Problem 1: Reproduce word for word the part of the review of Stealing Flowers starting at "As good as it" and ending at "poked in my arm.".
Problem 2: Resume the review of Stealing Flowers, picking up after its last line.

Passage shown:

-- Opening Marker --

As she stuffs the bags with leaves, the girl notices how a warm wind kicks up a whirlwind of dust and willow leaves and asks her father if he’s ever seen leaves / dance like that? However, he’s already gone.

As good as it is, the first section of Stealing Flowers ultimately is a scene-setter for the second part. Titled “Unleashed,” the section adroitly explores two parallel arcs: her struggles with mental illness and her mother’s descent into illness and death.

In “I Remember Not Sleeping,” Levine describes her experience in a behavioral health facility:

     I remember, on the psychiatric ward, thinking that the patients
     were doctors who were there to save me because I was dying.

     A flashlight shone in my eyes every two hours during the night,
     a needle poked in my arm.

-- Closing Marker --

The data:
-- Opening Marker --

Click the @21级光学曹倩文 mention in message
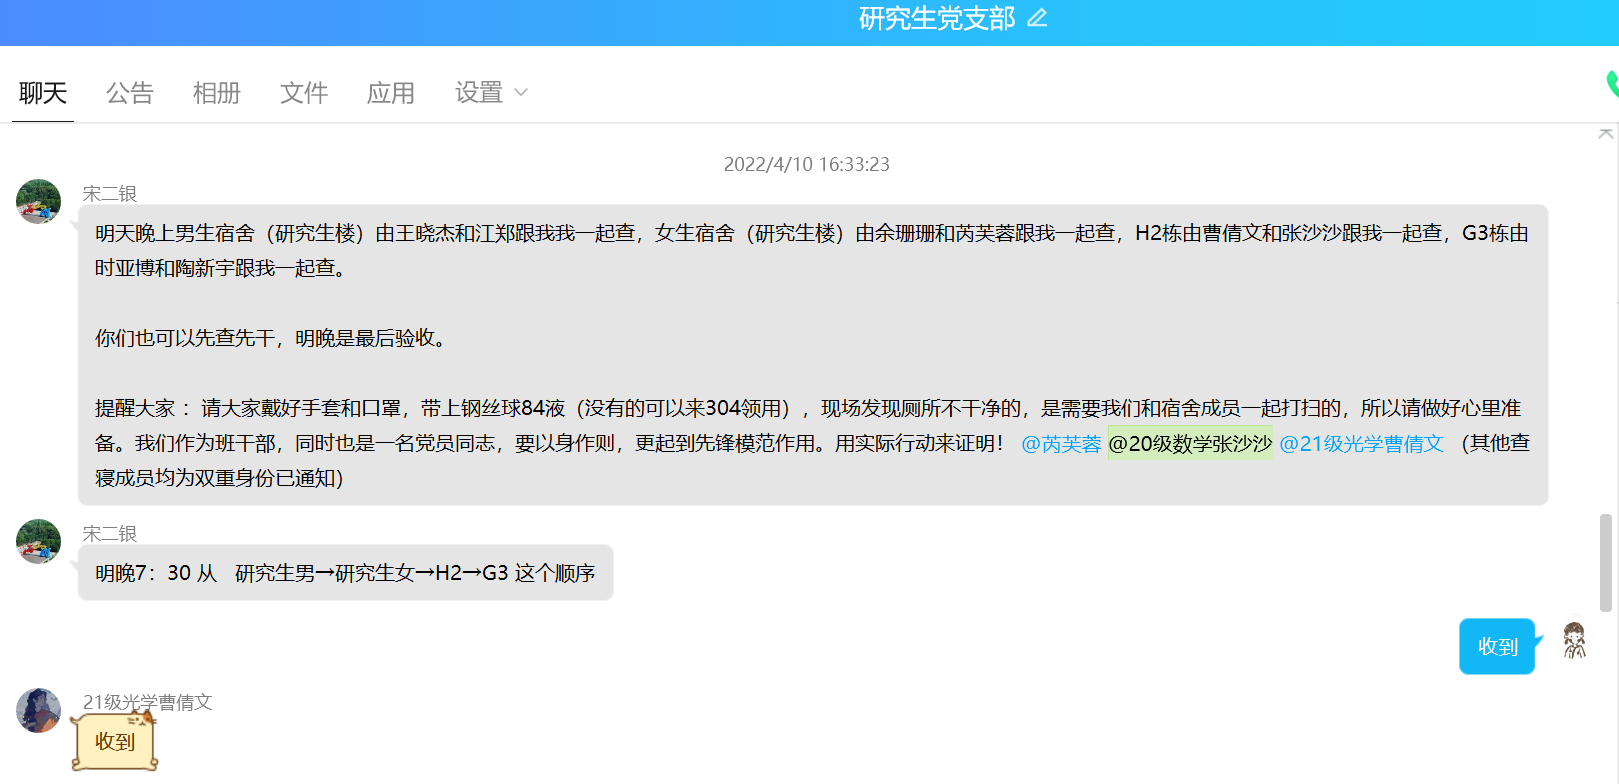Image resolution: width=1619 pixels, height=784 pixels. coord(1361,444)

-- Closing Marker --

Your response 1:
As good as it is, the first section of Stealing Flowers ultimately is a scene-setter for the second part. Titled “Unleashed,” the section adroitly explores two parallel arcs: her struggles with mental illness and her mother’s descent into illness and death.

In “I Remember Not Sleeping,” Levine describes her experience in a behavioral health facility:

     I remember, on the psychiatric ward, thinking that the patients
     were doctors who were there to save me because I was dying.

     A flashlight shone in my eyes every two hours during the night,
     a needle poked in my arm.

Your response 2:
In “Tell Me What It’s Like,” she bravely gives us a peek into the experience of mental illness. It’s as if my brain traveled / a long way across the Arizona /desert, she begins. Her brain, she says, is dehydrated, worn, / deviled by dirt and sand, / pierced by prickly pear spines. A javelina sniffs it and turns away. A wolf pisses on it. In the end, in a passage both frightening and liberating, a hawk snags it and drops it into a small stream / where shade / feels like spring.

Other poems describe the process of her recovery, the powerful therapeutic value of making art, and the eventual understanding that madness is not necessary for creativity.

At the same time, Levine takes a clear but sympathetic look at her mother’s emotional and physical problems. In “Rummaging,” she learns of her mother’s emotional difficulties during a visit to a bank. After her mother waves a finger at a teller and abruptly asks for the chubby one, Levine tugs her arm and attempts to pull her away. When her mother refuses to relent, Levine notices that the bank’s staff are taking the episode in stride. Behind the window, the manager nods to me. / He says to her: “It’s okay, Mrs Levine.”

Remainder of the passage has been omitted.